No es poco, sobre todo cuando advertimos que, en esta
materia, se imponen desde 1983 dos tendencias: la tendencia al dominio
hegemónico de una mayoría (por ejemplo, elecciones de 2007 y 2011) y la
tendencia a una polarización entre partidos y, ahora, candidaturas articuladas
en un frente.
¿Estaremos caminando hacia la polarización, es decir, la
captura del 70% de los sufragios por dos candidatos? Es lo que parecen indicar
las encuestas siempre que tengamos presente el encabezamiento de una nota del
Financial Times a propósito de la victoria conservadora en las últimas
elecciones británicas: "Ni los laboristas, ni los liberales: los
encuestadores fueron los que sufrieron la peor paliza".
El interrogante acerca de la polarización debe además
atender al hecho de que, hasta nuevo aviso, la Argentina electoral es una rara
avis en América latina, pues la primera vuelta consagra la victoria de un
candidato sin llegar a disputar un ballottage. Esta experiencia se verifica a
partir de la reelección de Carlos Menem en 1995 cuando, de la mano de la
reforma constitucional de 1994, rigió la mayoría necesaria del 45% para elegir
directamente al presidente (o del 40% con diez puntos porcentuales de diferencia
con el segundo). Son, por consiguiente, cinco elecciones presidenciales de un
total de siete desde 1983.
Como quiera que sea, más allá de las hipótesis de la
polarización Scioli-Macri, o de una competencia entre tres: Scioli-Macri-Massa,
hay un sustrato de carencias e ineptitudes para resolver problemas de fondo que
permanece inalterable mientras estalla un festival de encuestas, espectáculos
conducidos por animadores, imitadores y tiros al aire para conquistar imagen a
cualquier precio. Vista desde el ángulo de este grotesco desfile de candidatos,
la política baila en la Argentina. Y a los que no bailan o no son invitados, la
gente no parece prestarles mayor atención.

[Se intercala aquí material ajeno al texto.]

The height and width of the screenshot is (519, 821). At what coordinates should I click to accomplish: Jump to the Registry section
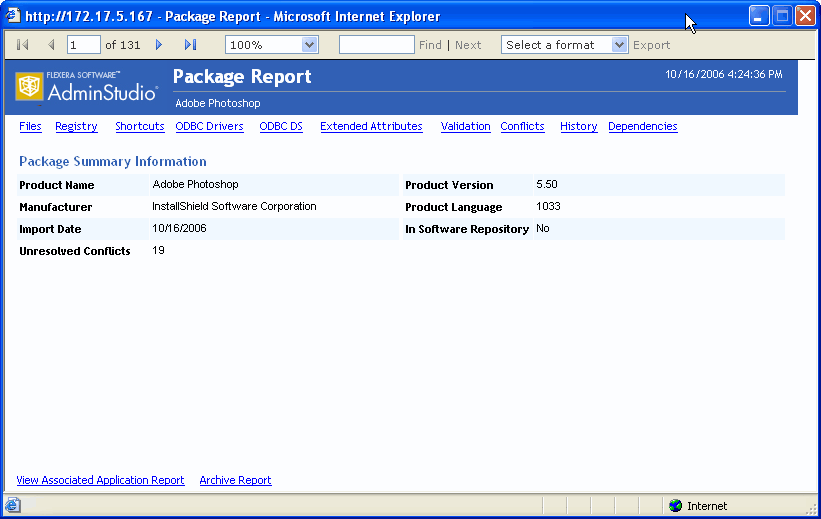point(76,127)
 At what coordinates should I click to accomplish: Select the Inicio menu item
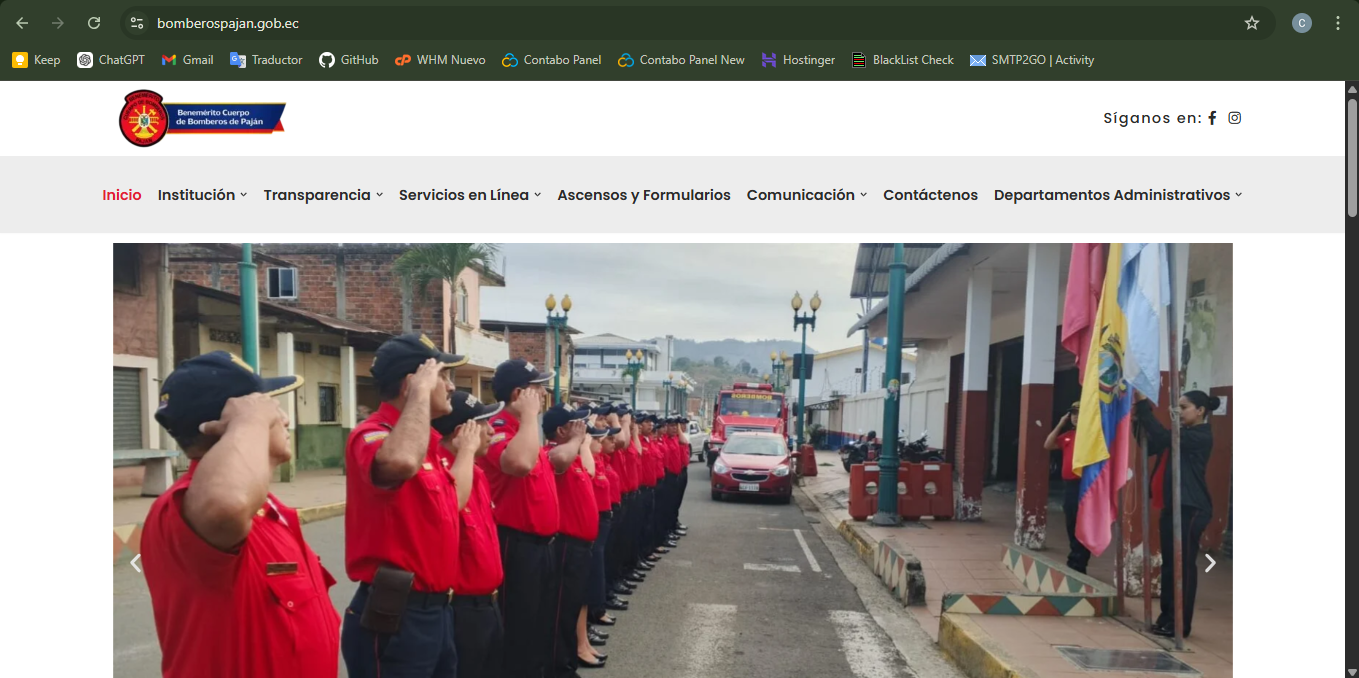121,195
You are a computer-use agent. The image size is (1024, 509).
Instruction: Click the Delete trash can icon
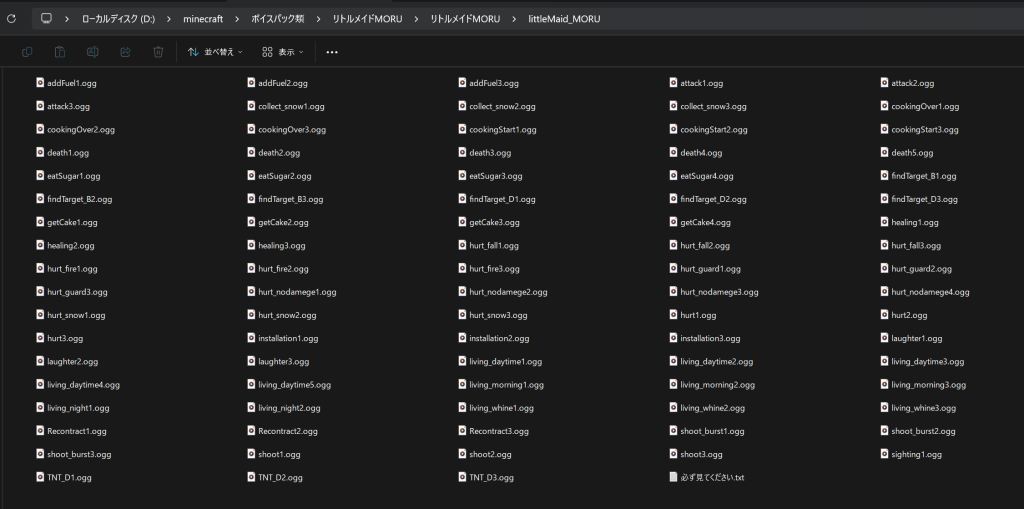click(x=158, y=52)
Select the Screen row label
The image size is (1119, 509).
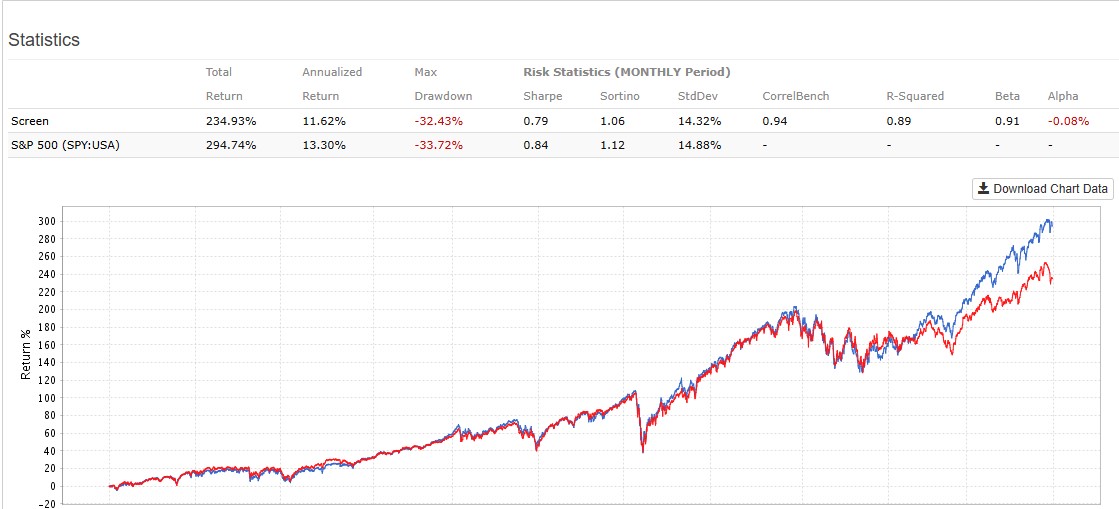[x=28, y=121]
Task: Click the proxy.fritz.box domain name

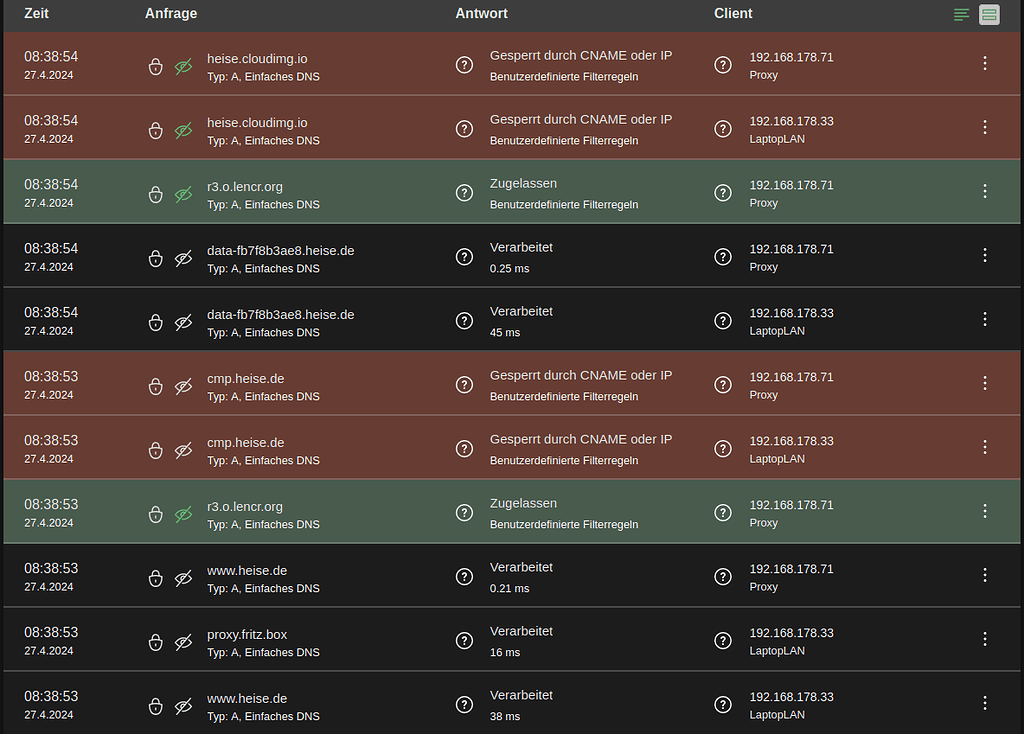Action: point(247,634)
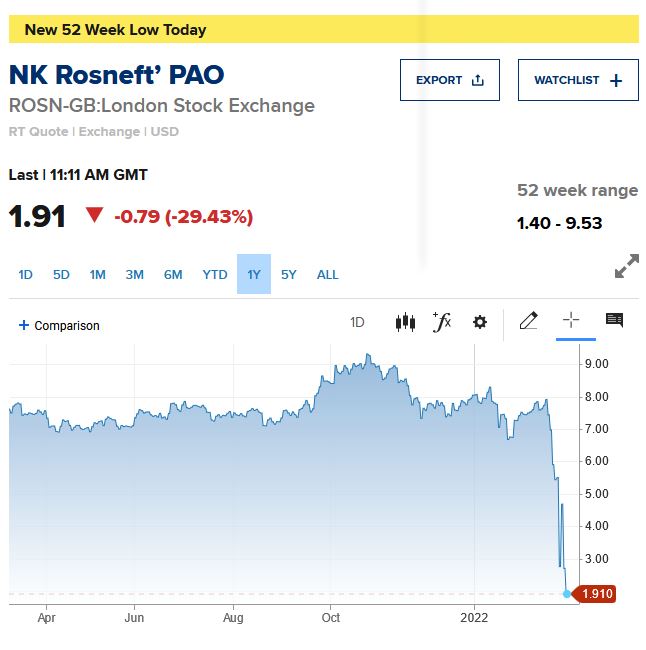Image resolution: width=646 pixels, height=650 pixels.
Task: Click the Export button
Action: 449,80
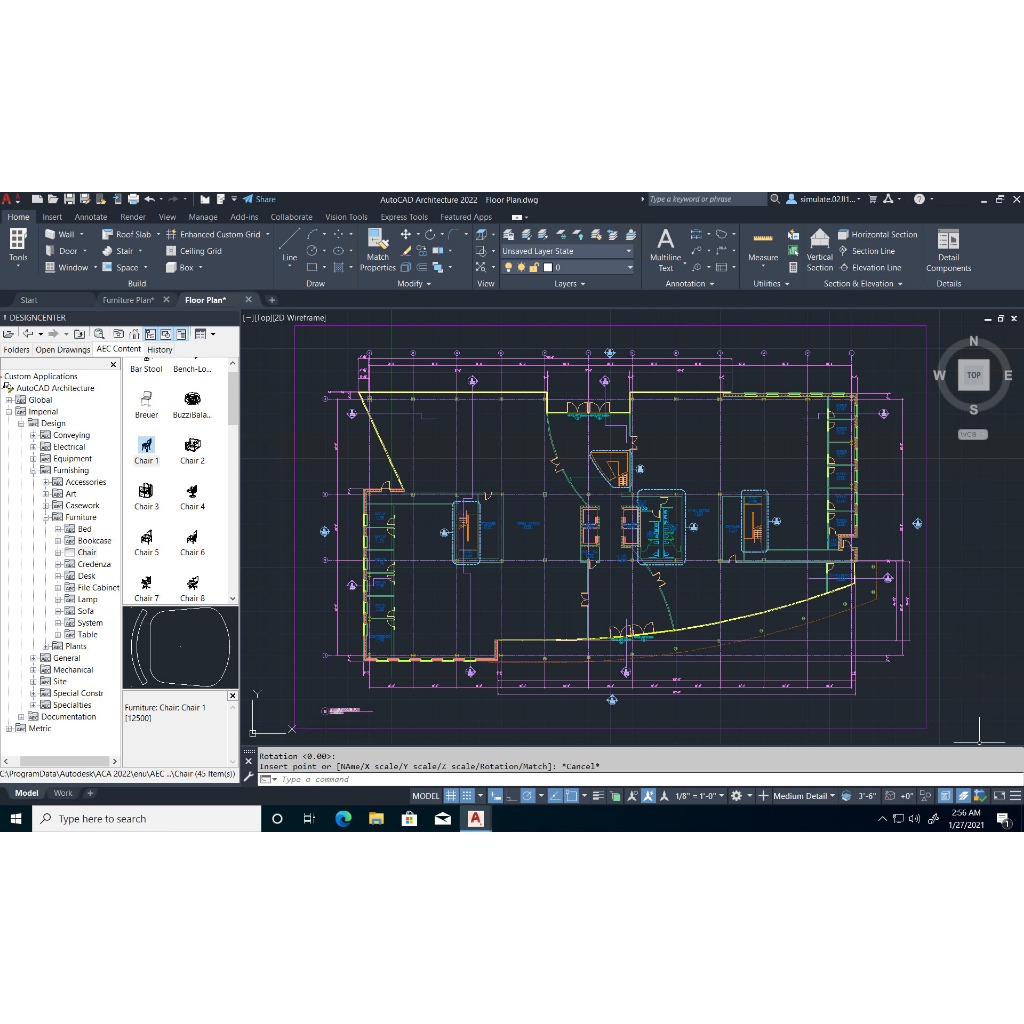
Task: Select the Vertical Section tool
Action: tap(820, 249)
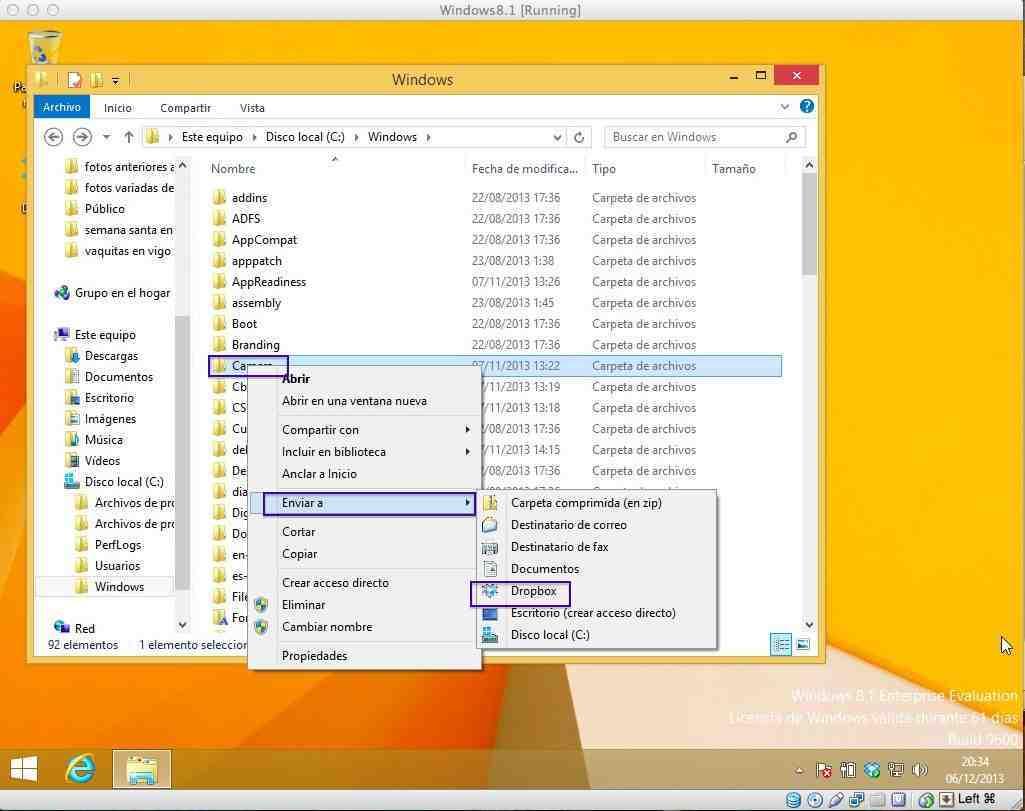Image resolution: width=1025 pixels, height=811 pixels.
Task: Expand the ribbon with the chevron
Action: 785,107
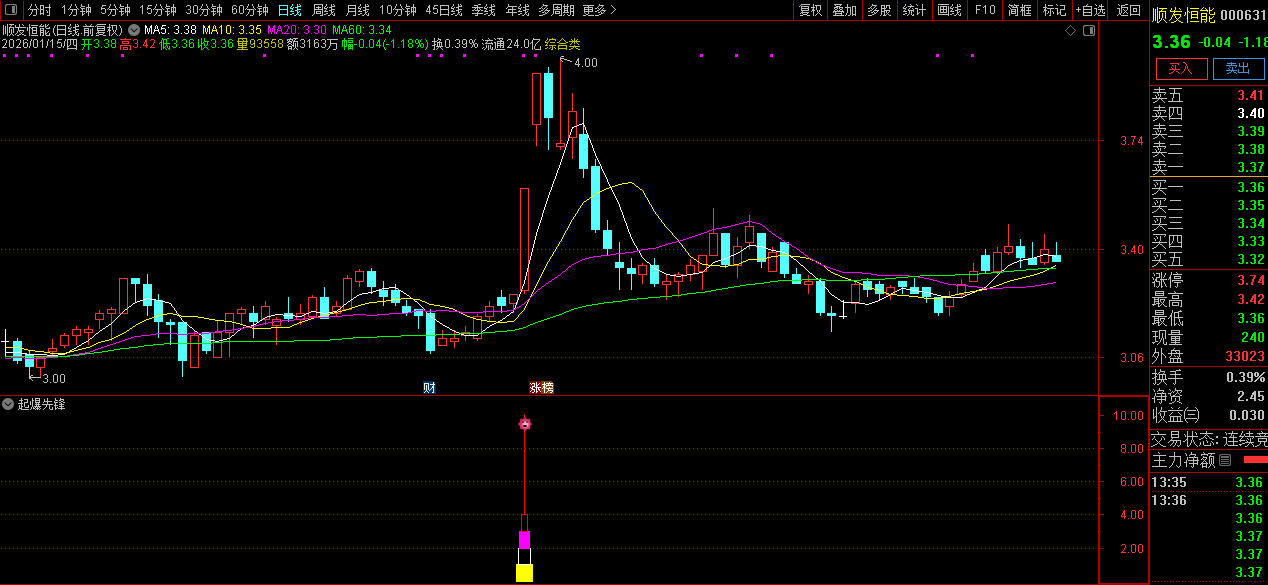Expand the MA indicator dropdown arrow
This screenshot has height=585, width=1268.
click(x=134, y=30)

Señal de una reversión de estilos y actitudes. En el párrafo
citado al comienzo, Carlos Fayt no habla de gente, ni de consumidores, ni de
televidentes; nos habla de pueblo y ciudadanía -el fundamento clásico de la
soberanía democrática- al que puede desfigurar la búsqueda del poder por el
poder mismo y el engaño fraguado para satisfacer dichos propósitos. Esta
fractura del telos, de la finalidad ínsita en la democracia, nos puede encerrar
en la penumbra que oculta corrupciones y malversaciones. Que todo cambie para
que nada cambie, como decía algún espectador desencantado de lo que pasaba a su
alrededor.
Tal vez sea éste un componente de nuestra circunstancia
ahogada por ídolos de diversa factura. Afortunadamente no es éste el único
ingrediente de nuestra circunstancia, porque una lógica democrática más
profunda tiene la virtud de abrir caminos alternativos en procura de consensos,
decencia y racionalidad pública: la política inspirada en una sobria visión de
la realidad que no abdica de los ideales. Más allá de los cálculos numéricos de
los candidatos, de la desesperación y el miedo por aferrarse a posiciones
establecidas, estos destellos alumbran a ratos a nuestro país. No los de la
farándula, sino los de la buena política a plena luz.